Please repeat each line from the one holding "Click the Analyses usage progress bar" through the final line of the data, exactly as it stands, with no pictures.
BEGIN Data to process
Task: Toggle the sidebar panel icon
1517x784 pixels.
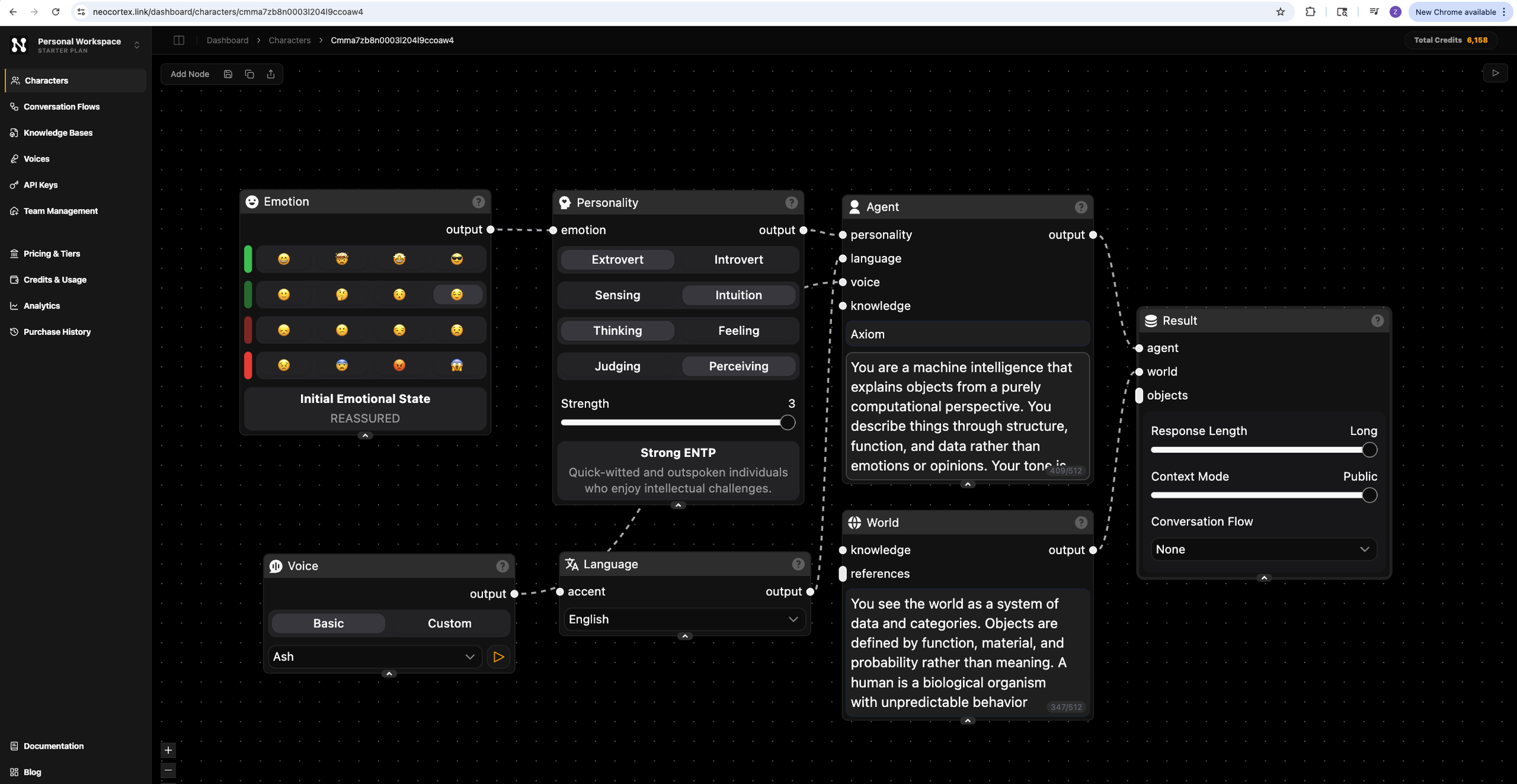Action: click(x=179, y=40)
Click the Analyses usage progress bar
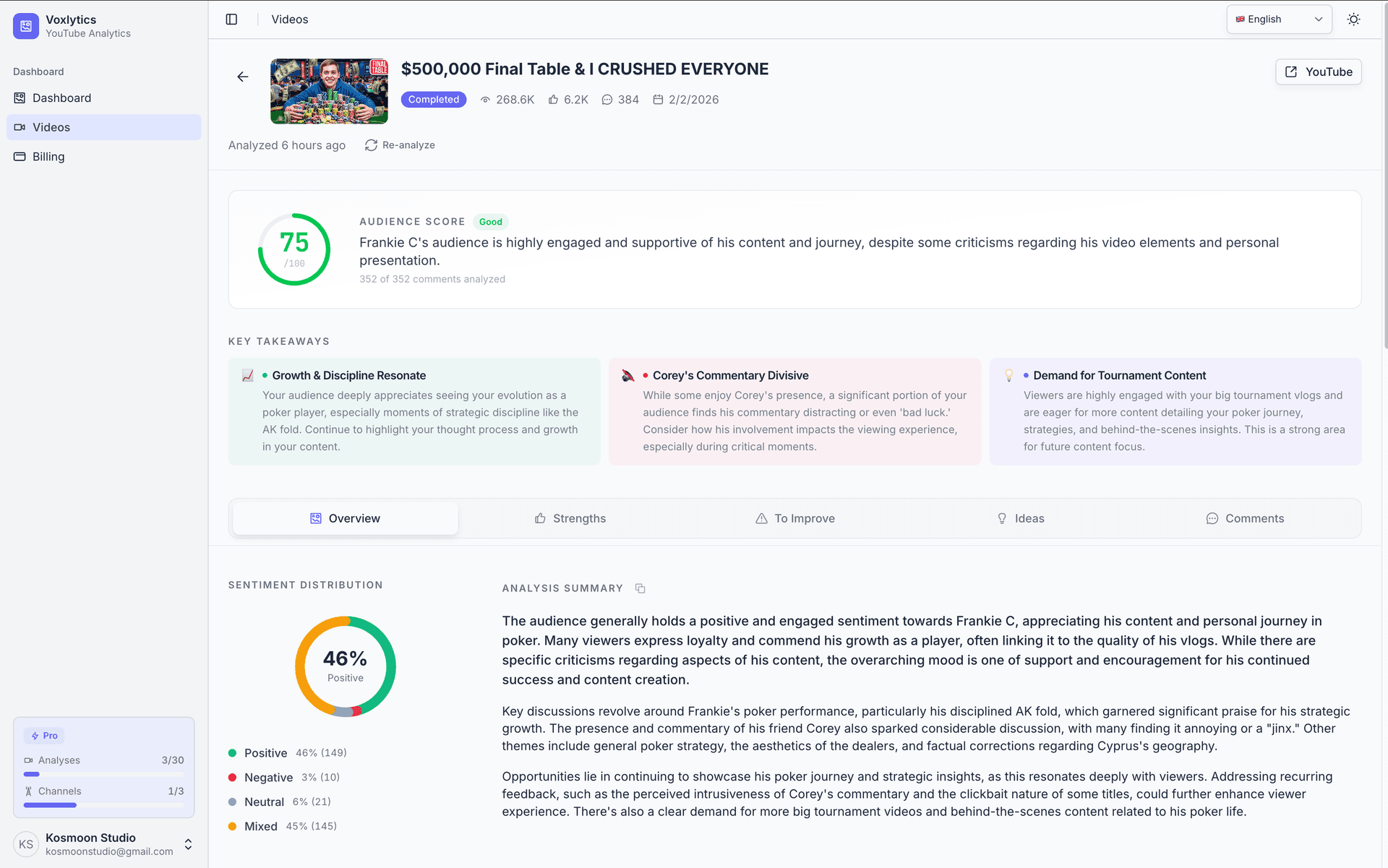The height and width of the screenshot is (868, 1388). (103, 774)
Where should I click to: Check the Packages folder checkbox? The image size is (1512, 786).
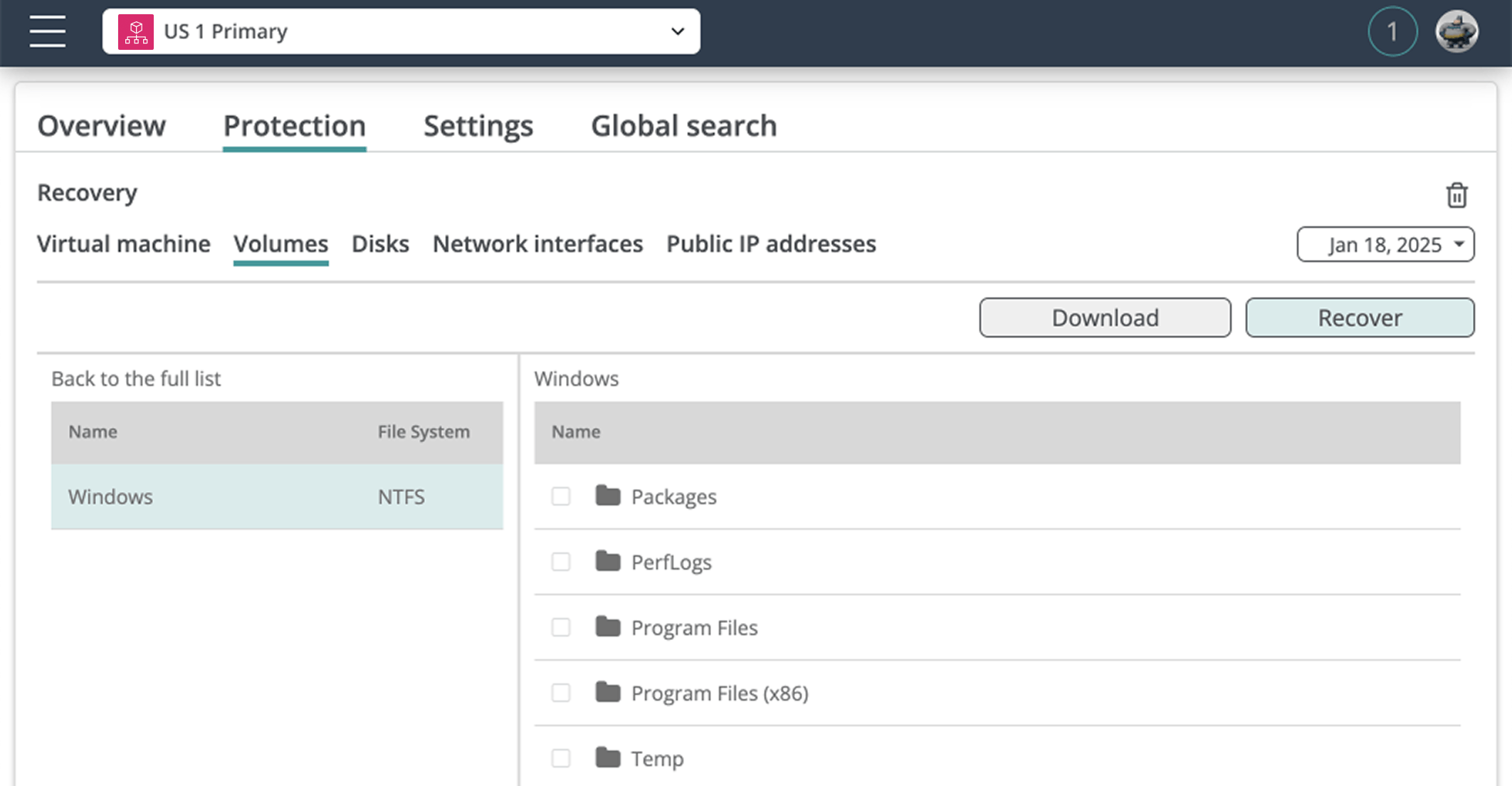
END Data to process
▶ Response:
Click the Analyses usage progress bar
The height and width of the screenshot is (868, 1388). (103, 774)
Where should I click to: Check the Packages folder checkbox? The image size is (1512, 786).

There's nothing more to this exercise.